I still cull and regift a lot though! And it makes me so sad - it's bad for the planet, bad for the kids, bad for their finances ...

powershowerforanhour · 16/12/2024 00:28

"and also letting them open the box , lose all the tiny plastic bits ( Hoover fodder my dad called it) around the house- and then loose interest"

Oh yes that struck a chord! "Hoover fodder"- what a great expression.
It's landfill season again.

pinkksugarmouse · 16/12/2024 03:38

I would make clear that if that is bought it stays in their house for the children to access whilst they visit. Assuming it's safe or it's binned.
Don't let it through your door. If they have to store it all they might start to view it very differently. It's your home. You have the right to live how you wish and raise your children with respect for the environment and to keep them safe from dangerous toys. No is a complete sentence.

SprinkleOfSunak · 16/12/2024 04:01

I’m getting really anxious about the gifts we’ll receive this Christmas, as our house is full enough, and this is after having a huge clear out in the Summer.

I put so much time and thought into the presents I buy, and I do quality over quantity, but my parents don’t understand this concept. They’ve stopped asking me what I want for my Birthday and Christmas too, even though I still ask them and buy them what they’ve asked for plus one or two other high quality gifts, and it really annoys me as they still spend a lot of money on me, but they fritter it away on so many things I don’t like or want.

I love to receive items such as perfume, White Company toiletries, Hendricks gin, and Charbonnel et Walker truffles and they know this but instead I receive Baylis and Harding toiletries, supermarket truffles, a bag or top with a naff slogan about gin on it like ‘let the fun be-gin,’ lots of costume jewellery that’s not even to my taste and is poorly made, at least one scarf and a handbag that I might have liked about 20 years ago. I also get many more things like this, all poor quality and not to my taste.

Records shown
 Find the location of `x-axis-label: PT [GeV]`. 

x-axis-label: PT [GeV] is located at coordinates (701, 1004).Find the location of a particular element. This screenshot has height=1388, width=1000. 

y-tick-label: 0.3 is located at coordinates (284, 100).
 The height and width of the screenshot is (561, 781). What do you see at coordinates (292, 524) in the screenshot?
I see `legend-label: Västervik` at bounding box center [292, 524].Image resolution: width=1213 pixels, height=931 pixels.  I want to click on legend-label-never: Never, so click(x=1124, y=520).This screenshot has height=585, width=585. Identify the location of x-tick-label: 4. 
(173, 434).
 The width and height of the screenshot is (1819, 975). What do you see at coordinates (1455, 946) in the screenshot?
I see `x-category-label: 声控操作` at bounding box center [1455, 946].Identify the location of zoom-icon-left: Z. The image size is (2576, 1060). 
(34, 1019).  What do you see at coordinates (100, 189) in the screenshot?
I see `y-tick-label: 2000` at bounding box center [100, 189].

Study questions
1 – Answer these questions about the forum thread about unwanted gifts:
(a) What did the dad of the first quoted poster call the tiny plastic bits that get lost around the house?
(b) According to pinkksugarmouse, where should a bought item stay so the children can use it?
(c) In what season did SprinkleOfSunak have a huge clear-out?
2 – Write the next part of the forum thread about unwanted gifts, picking up right after its final sentence.
The data have no connection to the forum thread about unwanted gifts.

Per-task outputs
1 –
(a) Hoover fodder.
(b) In the givers' house, for the children to access while they visit.
(c) In the Summer.

2 –
It’s the same for my Husband and children too - they receive copious amounts of presents from them that they don’t want, like or need. We filled 6 black sacks full of presents from them in the Summer and gave to charity. It’s just so wasteful.

I just don’t understand it, but I have a friend like this too. I’ve seen a lot of the shite she buys, and the quantities of it.

RickiRaccoon · 16/12/2024 04:01

I've got 2 toddlers and I just let them play with/ break it. I sort of treat it as an experience by giving it a few weeks and then throwing out what is broken or missing pieces and donating most of the rest. I figure I didn't ask for it and people know my opinion on junky toys so the environmental impact isn't on me.

24CRZZNKKA · 16/12/2024 06:27

Ahhh I see I'm not the only one with this problem.

This issue is the bane of my life regularly with my MIL.

She is massively into the quantity over quality and I'm getting really annoyed as I feel that it's making the DC ungrateful and less excited about Christmas and birthdays.

My MIL goes on short holidays almost every month and returns with bags of gifts (tat) for the DC

Christmas she comes in with massive sack fulls of absolute junk.

Iv started making it clear that it's too much and have asked for only a couple of experience gifts/larger things but she just doesn't stop.

I feel so ungrateful asking her to stop but it's really getting to me now.

OH has tried repeatedly to speak to her about it but she doesn't listen to him at all.

I find she'll maybe listen to me slightly but unless I say it every month then she just goes back to what she normally does.

So frustrating

Imafraidtosayctr8 · 16/12/2024 06:35

Sounds awful op!

I just don’t understand why as a gp you would not listen to your adult children! It’s so sefish in a way, despite the presents, as the gps are making it about their own pleasure and not rhat of the gc!

Edited: surely it’s not that hard just to check in and ask if you are getting the quantity and type of presents right?